Here is the simple truth: as long as nuclear weapons exist, they exist to be used. This used to be understood by the general public, which is why protest movements stridently campaigned for nuclear abolition across Europe and North America for forty years. This peace movement, once capable of mobilising a million people to the streets of New York, was utterly destroyed alongside the rest of the organised Western left. Today the anti-nuclear movement has not merely been abandoned: who today even remembers that it existed? Against the bomb, Japan’s hibakusha are all that is left. Once scorned and humiliated, these withered old activists are now politely celebrated and politely ignored. They have lived to see their long, lonely fight for peace repudiated on every front. Now they can only watch as the same holocaust that met them in Hiroshima descends on Palestinians. “In Gaza, children in blood are being held,” said Toshiyuki Mimaki upon winning the Nobel Peace Prize, “It’s like in Japan 80 years ago.”
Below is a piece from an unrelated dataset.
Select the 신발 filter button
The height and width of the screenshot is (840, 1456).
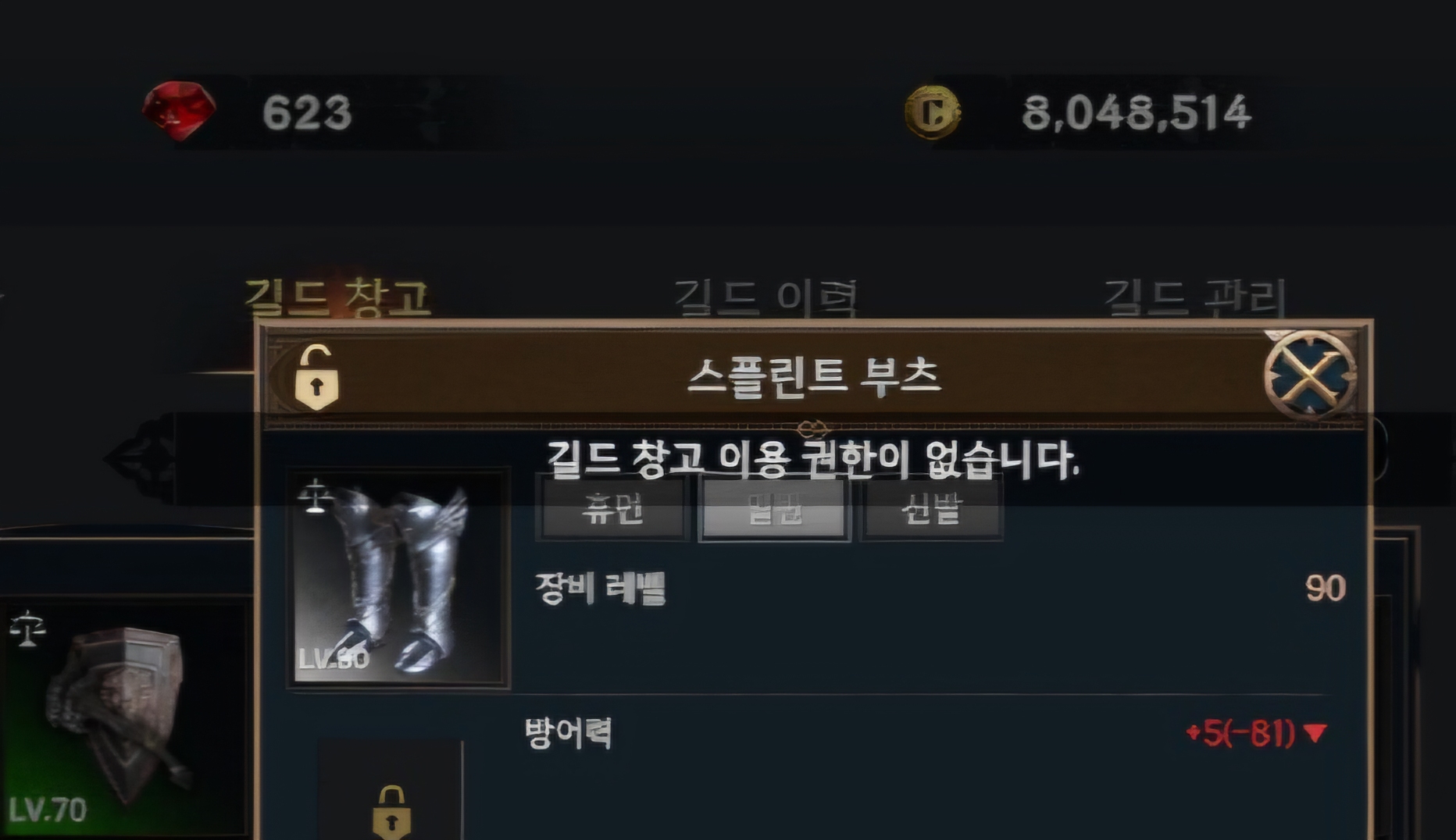click(x=931, y=510)
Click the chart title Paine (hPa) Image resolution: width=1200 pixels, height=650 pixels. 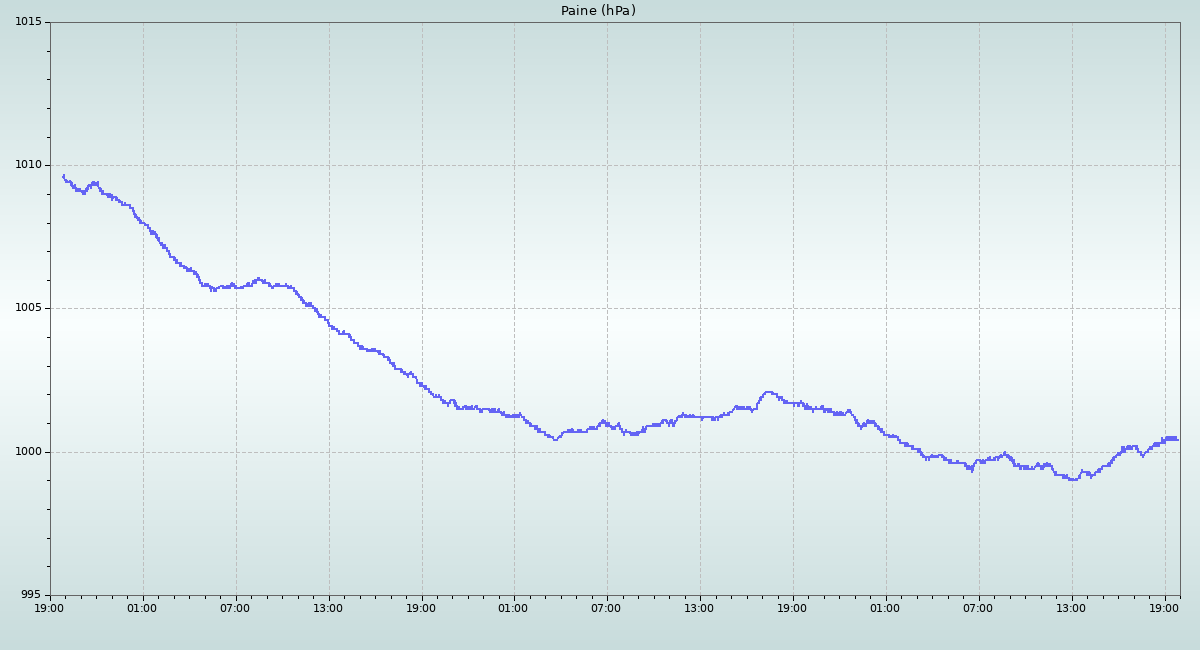pyautogui.click(x=598, y=11)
Those seeking an explanation of an impending World War III would do well to start here. Nuclear weapons are the ultimate expression of militarism. The maintenance of these weapons by the world’s richest nations, notwithstanding international law or public pressure, has been a fatal blow to world peace. Far from forestalling war, as conventional wisdom holds, nuclear weapons have made war an eternal threat. Even now doomsday bombs are pointed at the sky. Next to what they portend, conventional war looks paltry. Say nuclear and you say BAE, Boeing, Northrop, and Lockheed Martin — the backbone of the military industrial complex. Say nuclear and you understand why the United States, Russia, and Israel can wage war so freely, confident in being able to fall back on the nuclear option.
The Cold War years were known for their special brand of nuclear paranoia. Bomb drills under the desk. Bunkers in the backyard. Visions of death pealing through the collective unconscious. If this paranoia has largely disappeared, the threat that engendered it has not. Unless popular revulsion at the very existence of nuclear weapons returns in force, we will have to take solace in the fact that future humans, mouldy with radiation sickness, scrabbling with the cockroaches in some McCarthyean nightmare, will lack even the measure of peace with which to indict us.
Such a basic notion that seems to have faded into our collective memory hole. Part of me thinks the ban of atomic tests helped make us forget the true horror of nuclear war.